Your submission must contain two files: the .Rmd notebook and a knitted PDF or HTML (from the notebook). Name your .Rmd R Notebook, DA5020.P1.LastName.Rmd, your PDF DA5020.P1.LastName.pdf, and your HTML DA5020.P1.LastName.html. If you are producing an HTML instead of a PDF, be sure to ZIP the HTML file as Blackboard does not allow uploading of HTML (or it will "mungle" it and it won't be viewable).
The .Rmd file must be fully commented and properly "chunked" R code and detailed explanations -- each chunk should be a step in your analysis.
Make sure that it is easy to recognize which question you answer.
Ensure that your code runs from beginning to end (because that is how we will test it.) Code that doesn't execute, stops, throws errors will receive -- naturally -- receive no points.
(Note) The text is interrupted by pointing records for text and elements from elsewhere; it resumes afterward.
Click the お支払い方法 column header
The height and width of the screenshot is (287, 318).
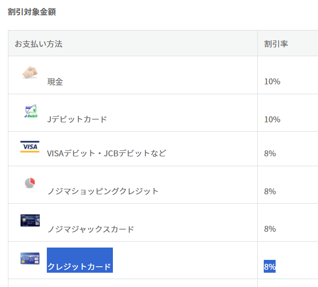pyautogui.click(x=38, y=44)
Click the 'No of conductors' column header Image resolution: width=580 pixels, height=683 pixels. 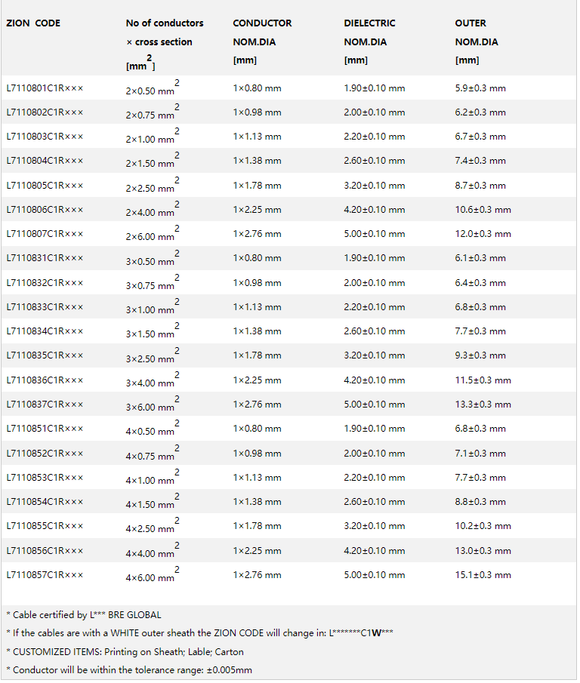(x=165, y=23)
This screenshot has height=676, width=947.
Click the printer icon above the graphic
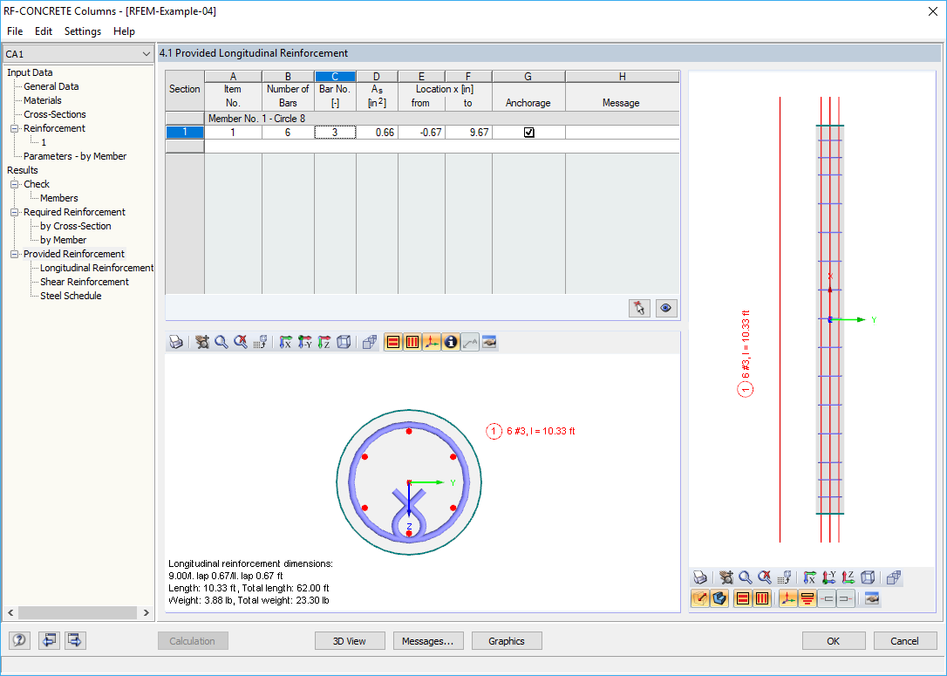[176, 341]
If the graders have to "debug" your code or spend any effort getting it to run, substantial points will be deducted.
Not submitting a knitted PDF or HTML will result in reduction of 30 points.
Not submitting the .Rmd file (or both) will result in a score of 0.

Useful Resources

Hints

If you get errors such as "Input is not proper UTF-8" or other errors loading your XML file then you likely did not specify the correct path or URL; the error is misleading as it's actually an issue with the file not being found rather it containing incorrect content. Another common issue is that your URL might use SSL by starting with https:// -- change to http://. Alternatively, download the load the file locally before switching back to an http load.
xmlToDataFrame() will not work for this problem. You need to parse the individual fields using the parsing functions using XPath.